A well-rooted choice of law analysis

April 15, 2019

Fishback Nursery v. PNC Bank involved a lien dispute between two branches of creditors of a failed farm – the bank, and two nurseries who sold millions of dollars of trees and shrubs to the farm. That dispute turned on a choice-of-law analysis, as to which the Fifth Circuit observed:

  • It was fruitless for the nurseries to rely on choice-of-law provisions in contracts between them and the farm, as this dispute was between the nurseries and the bank, who was not involved in those contracts;
  • Similarly, the nurseries barked up the wrong tree by relying upon a Restatement provision about contract disputes: “This case—as we have taken pains to emphasize—involves not a contractual dispute but rather a dispute over competing lien priorities in a bankrupt company’s assets.
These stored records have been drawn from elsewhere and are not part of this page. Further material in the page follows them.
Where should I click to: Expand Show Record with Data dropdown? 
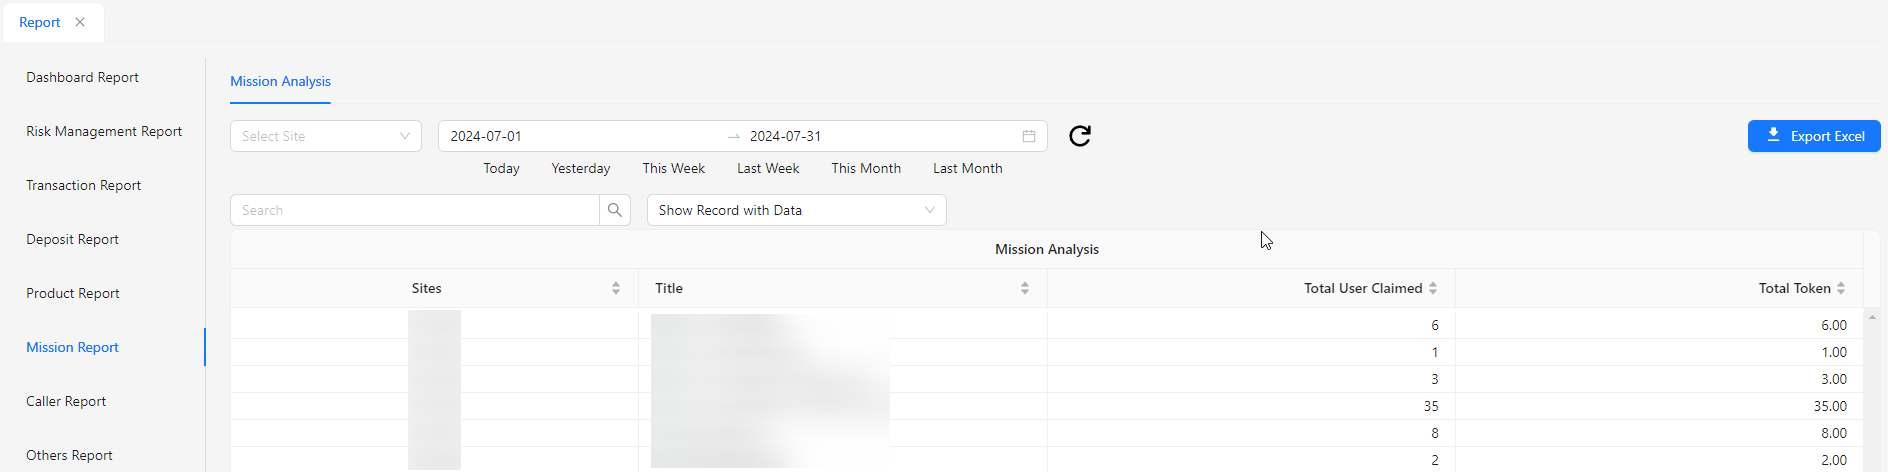(796, 210)
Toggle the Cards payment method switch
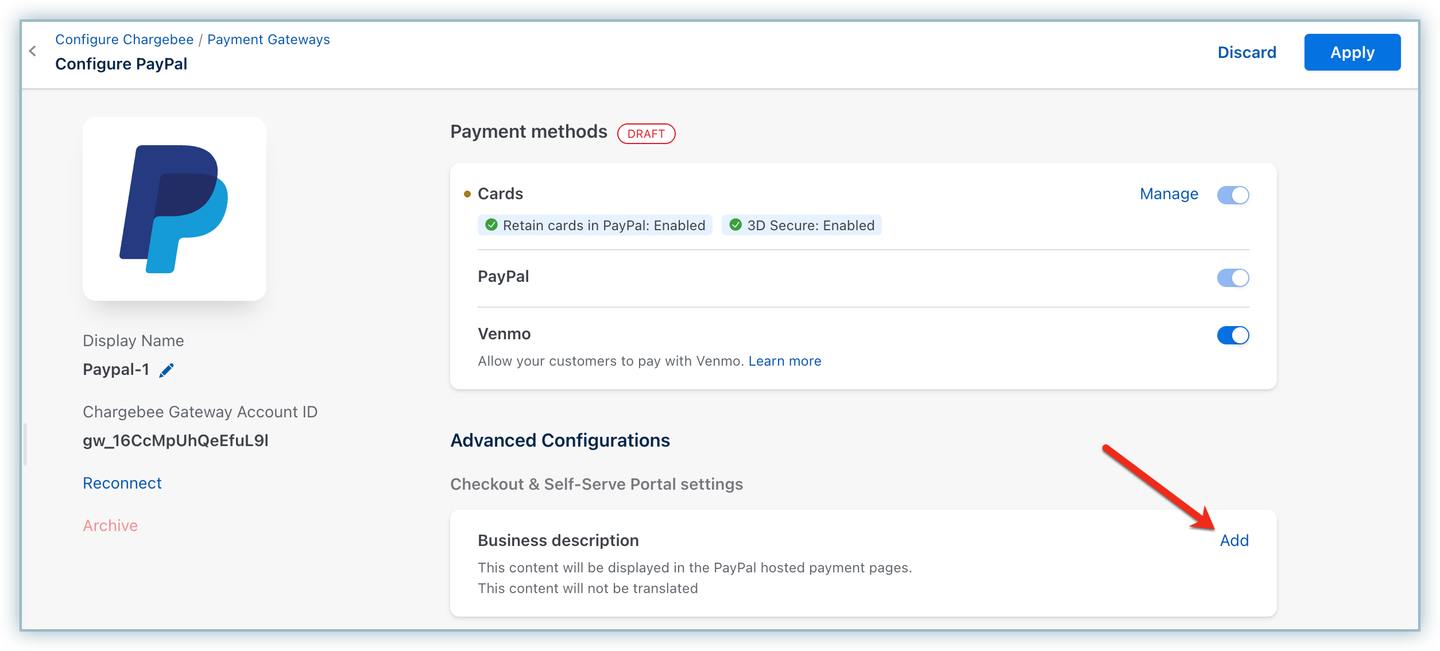The height and width of the screenshot is (651, 1440). click(x=1232, y=195)
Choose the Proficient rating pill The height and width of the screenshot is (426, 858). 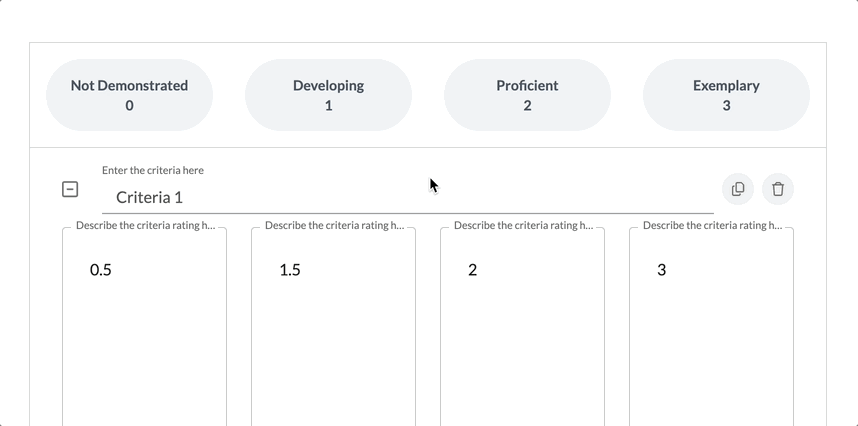coord(527,95)
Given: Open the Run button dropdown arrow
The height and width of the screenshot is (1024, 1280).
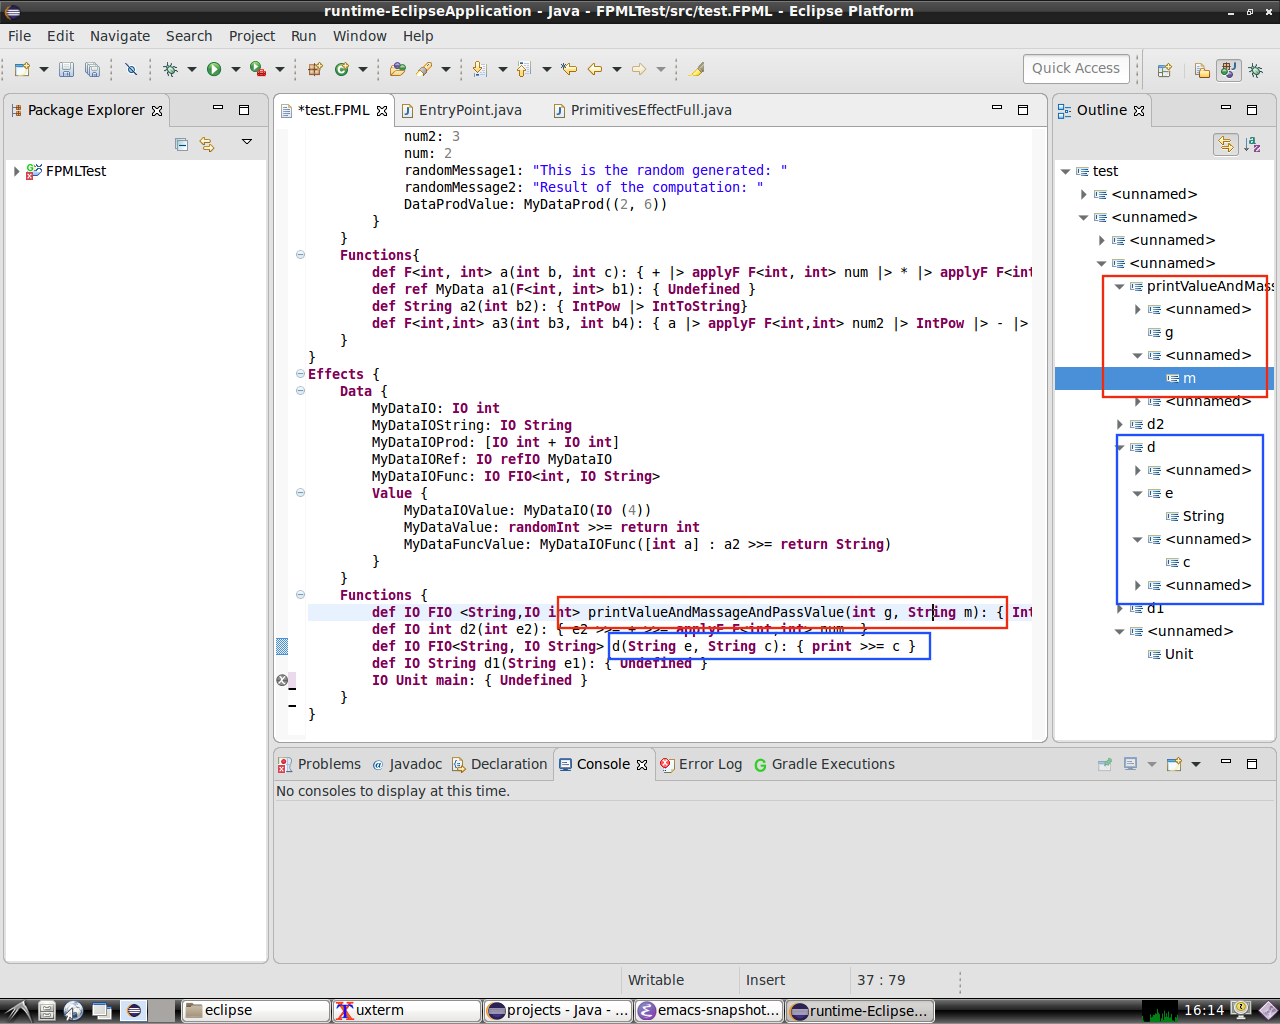Looking at the screenshot, I should point(235,69).
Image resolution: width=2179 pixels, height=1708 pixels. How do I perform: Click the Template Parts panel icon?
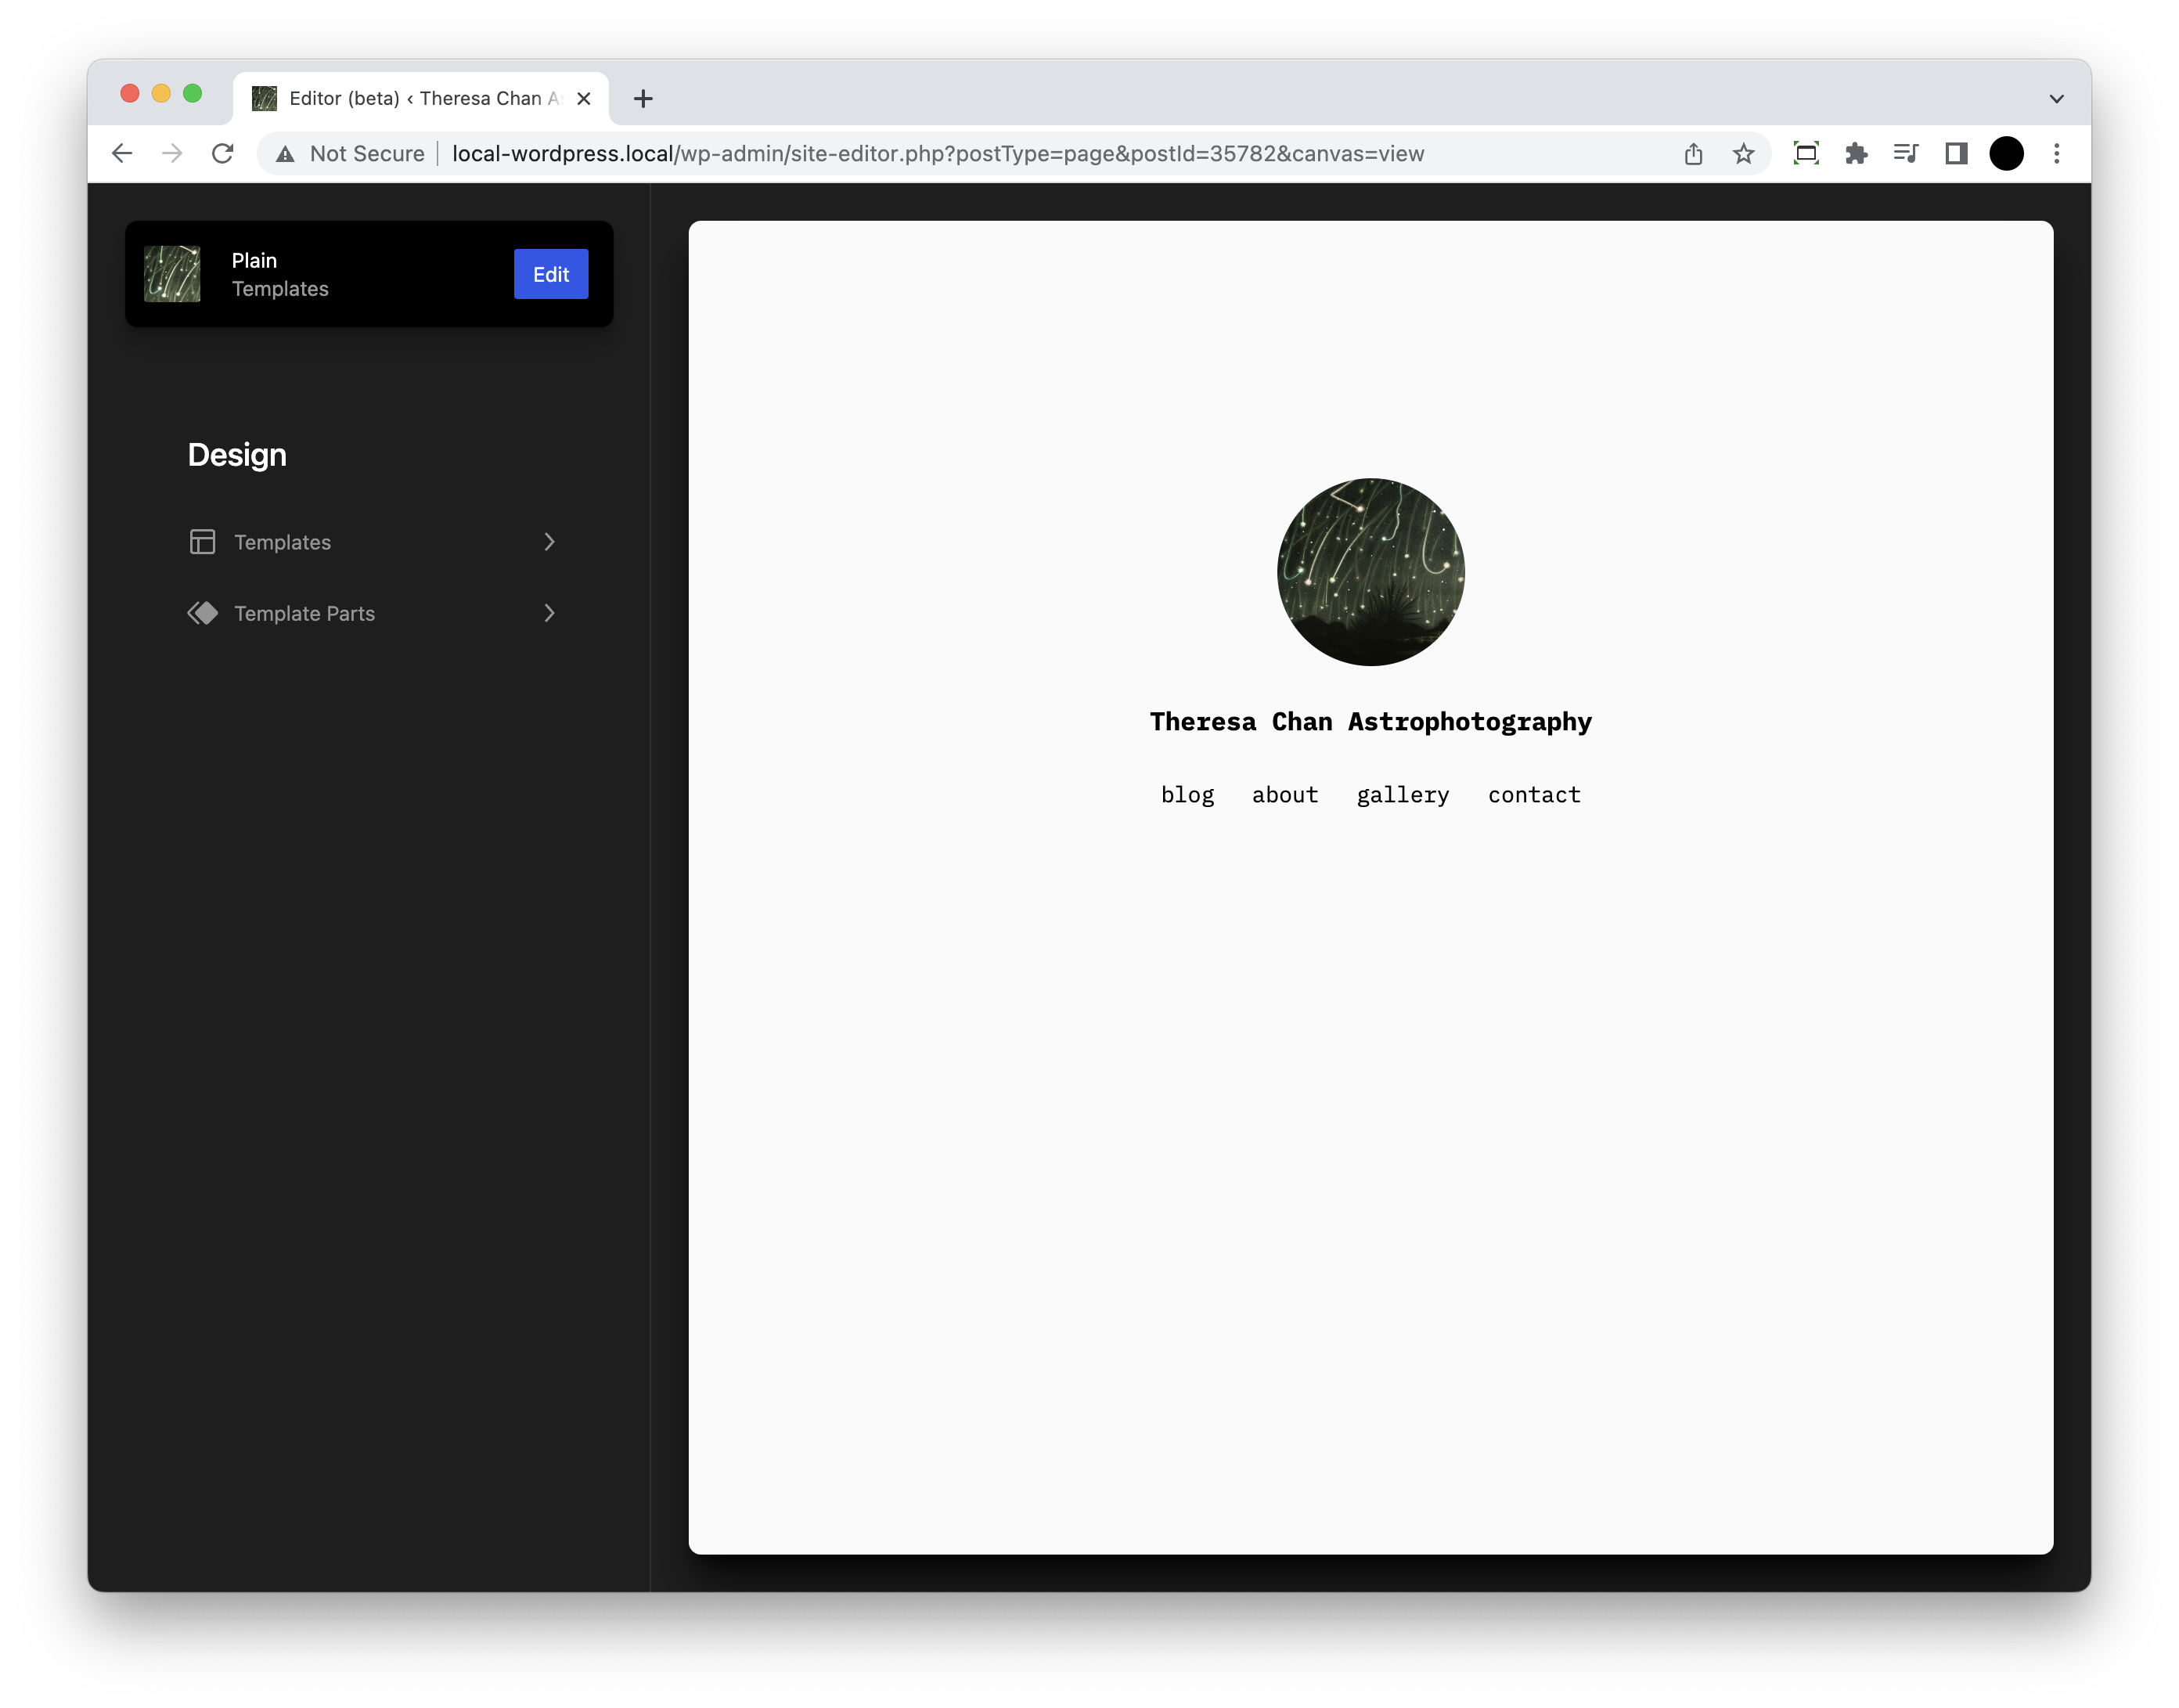(203, 614)
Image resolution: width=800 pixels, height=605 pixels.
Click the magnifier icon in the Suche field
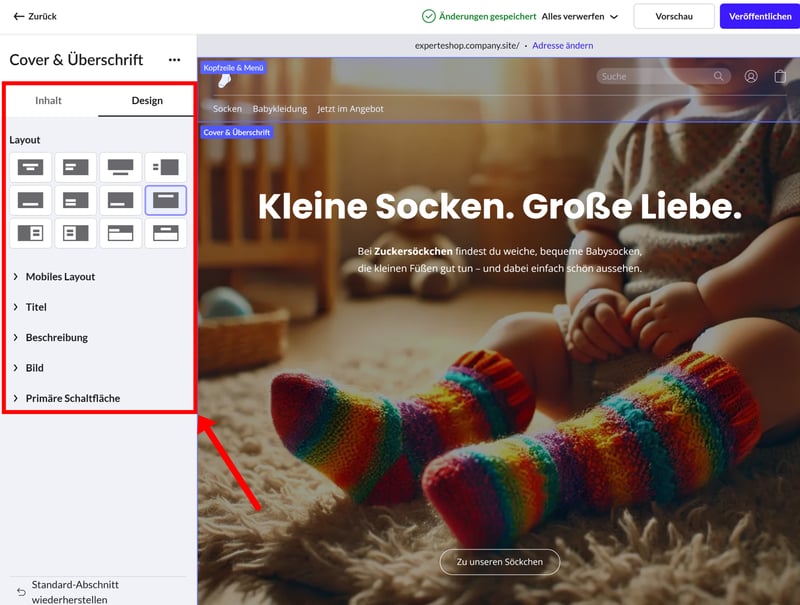pyautogui.click(x=718, y=76)
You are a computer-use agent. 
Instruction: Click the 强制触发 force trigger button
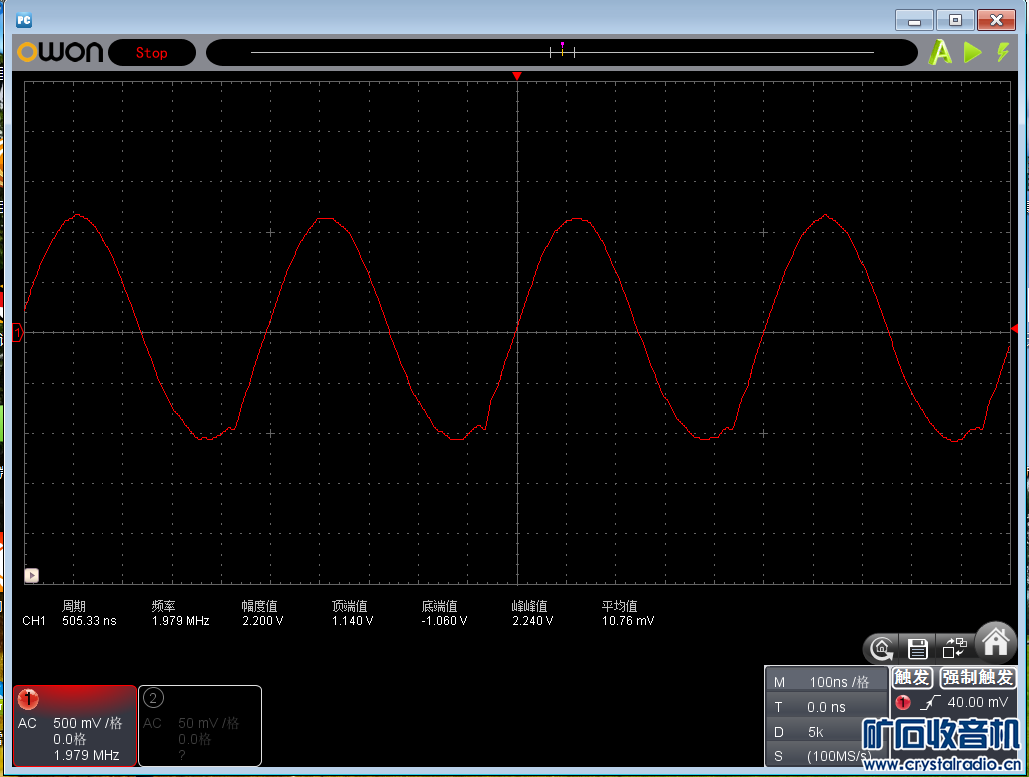click(x=978, y=678)
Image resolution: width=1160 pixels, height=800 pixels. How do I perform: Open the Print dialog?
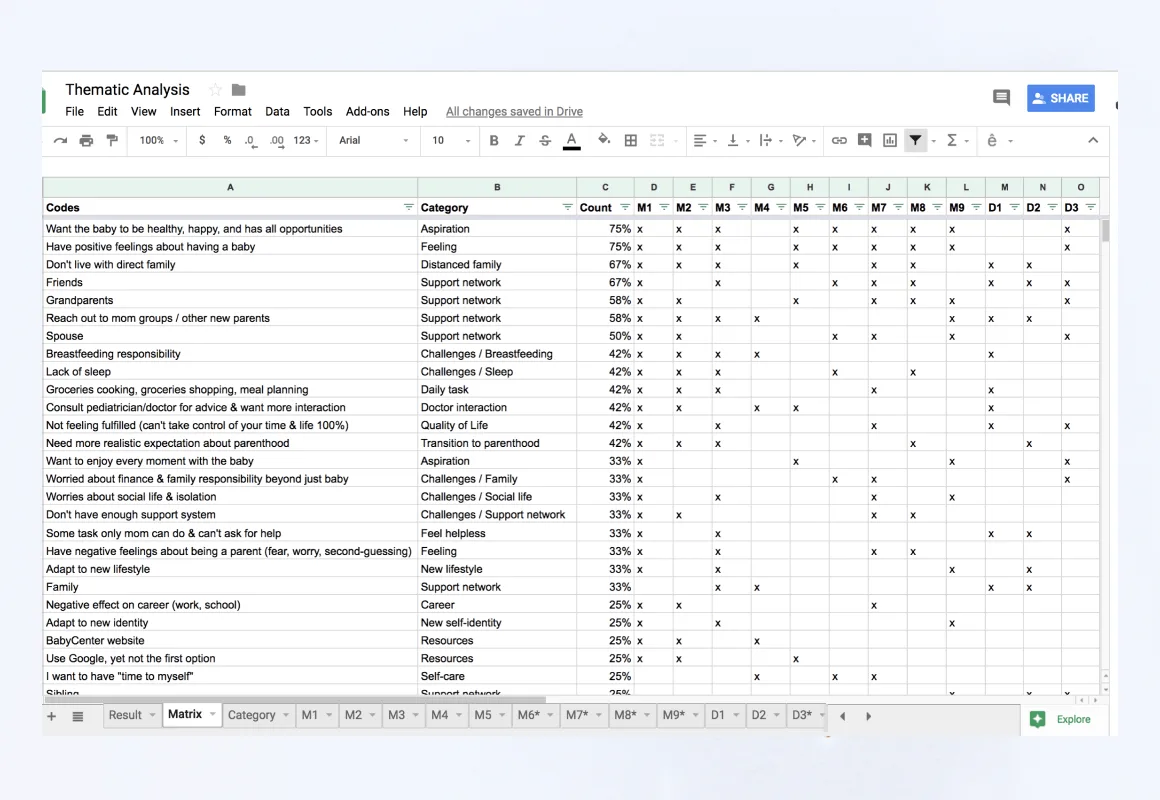[x=85, y=140]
Analysis of choice-of-law in lien priority disputes begins, not with section 188, but with the ‘most significant relationship’ test in section 6.”
  • And, that analysis is straightforward where Article 9 of Texas’s UCC has a specific provision about these disputes (that priority is determined by the law of the state where the agricultural products are located).

Finding that the district court’s analysis was well-rooted in these observations, the Court affirmed. No. 18-10090 (April 10, 2019).